- [Aim] Rewrite the entries below as a numbered list, one item per line, with no blank lines. Leave the pictures out of your answer.

- [Raw records]

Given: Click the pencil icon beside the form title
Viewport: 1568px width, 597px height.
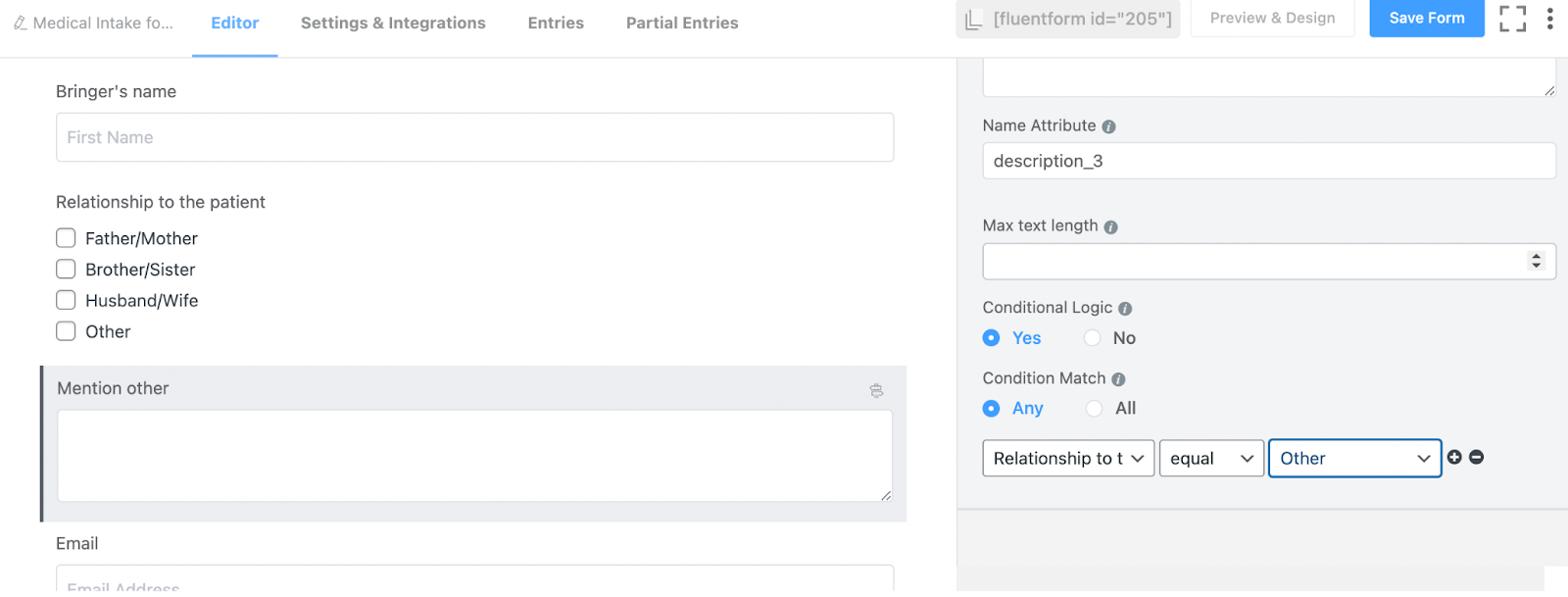Looking at the screenshot, I should click(x=20, y=23).
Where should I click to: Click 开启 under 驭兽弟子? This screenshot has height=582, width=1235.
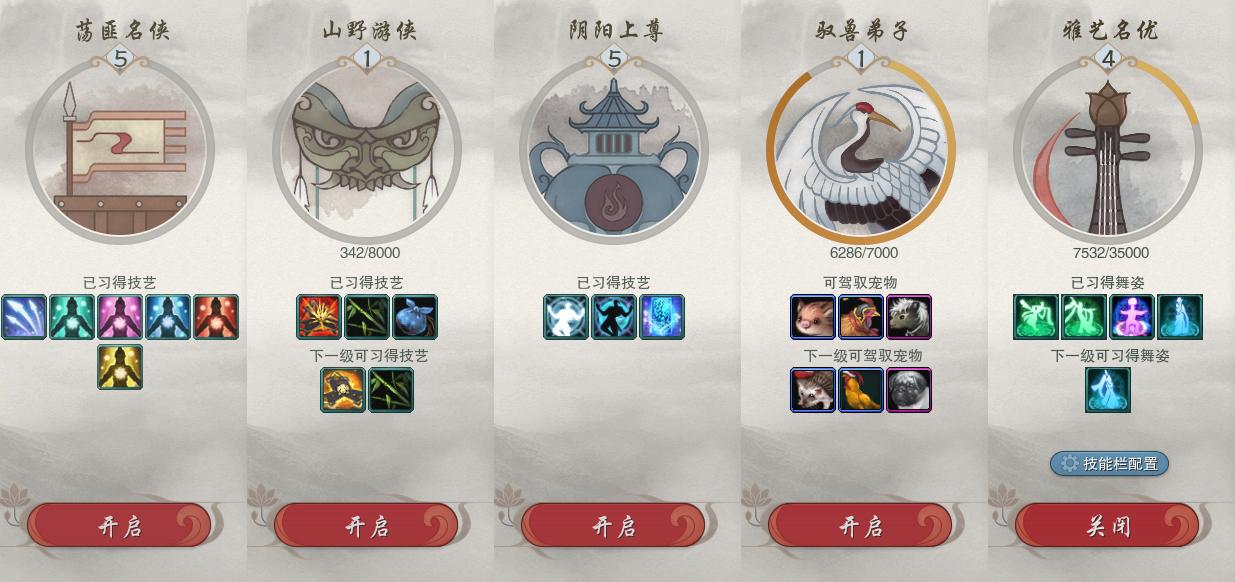[x=860, y=526]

- [Response to this task]
1. Given: Click the pencil icon beside the form title
2. Viewport: 1568px width, 597px height.
3. Looking at the screenshot, I should click(x=20, y=23).
4. Where should I click to: Click 开启 under 驭兽弟子? This screenshot has height=582, width=1235.
5. [x=860, y=526]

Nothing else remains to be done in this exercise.